Новая лошадь тряской рысью бежала назад по каньону, ее крепкие ноги чувствовали себя уверенно на каменистой тропинке. Бесстрашным прыжком она преодолела неширокую трещину, которую осторожно брал Крисэйлис. И теперь мы спешили на другую сторону гор, в долину, где располагалось ранчо Клайвов. Я высматривал табунки лошадей с Хай-Зии, но их колокольчики я смогу услышать, лишь спустившись ниже снеговой линии.

В небольшой ложбинке мне встретилось несколько лошадей ранчо. Увидев меня, они побежали, но медленно, и, когда я поскакал рядом с ними, а потом остановился, они остановились тоже. Я соскользнул с лошади, на которой сидел, ухватился за гриву одной из кобыл с Хай-Зии и надел на нее уздечку. Оставив пятисотдолларовую покупку Дэйва Теллера резвиться среди холмов, я направил морду новой кобылы в сторону дома и дал ей шенкелей.

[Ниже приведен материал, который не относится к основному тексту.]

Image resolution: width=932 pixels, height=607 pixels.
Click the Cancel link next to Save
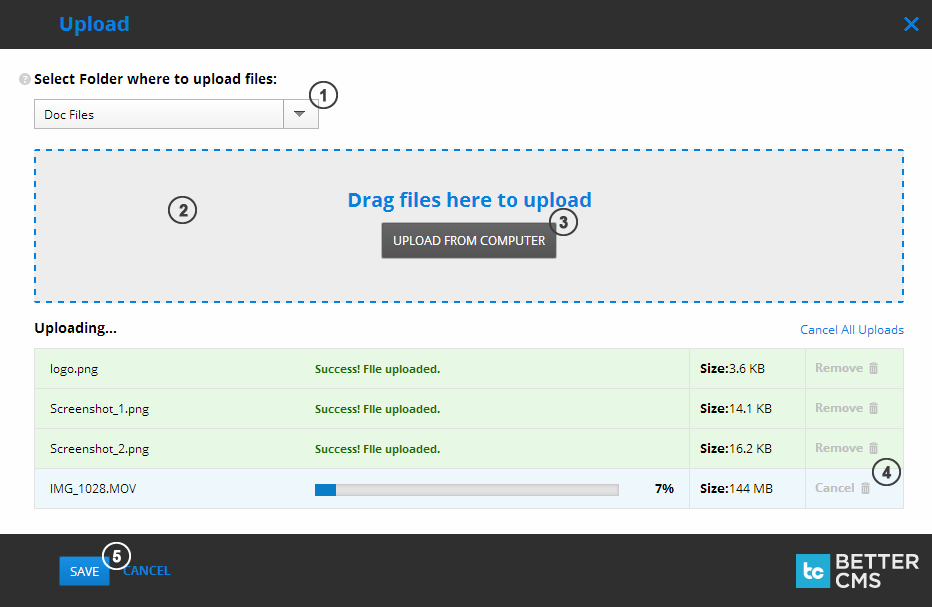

Она знала дорогу и поэтому шла гораздо быстрее. Уилкерсоны рассказывали мне, что рэнглеры галопом носятся по этим горам вверх-вниз. Но, не испробовав на себе такой способ передвижения, я не представлял, какой это жуткий спорт. Лошадь ставила ноги туда, где, по-моему, не удержался бы ни один человек, не говоря уже о четвероногих. Й когда я свернул кобылу с проложенной тропинки, чтобы спускаться прямо вниз, она даже не замедлила шага. Мы рискованно мчались через сосны и ольховник, через завалы серебристых стволов мертвых деревьев, мчались вниз, к густому лесу, тропинкам, поросшим травой, кустам черники и молодой поросли. В одном месте, где горный поток широко разливался по ровной площадке в виде чаши, образовалось болото темной стоячей воды, но моя кобыла, не задумываясь, вошла в эту лужу, увязая по колено при каждом шаге. Наконец она выбралась в русло потока, прокладывая себе путь по острым подводным камням, а потом побежала вниз по голому, покрытому галькой склону, мимо тропинки, которая для более плавного спуска извивалась из стороны в сторону. Ветки хлестали меня по спине, но я положил голову между ушами лошади, и там, где могла пройти она, прошел и я.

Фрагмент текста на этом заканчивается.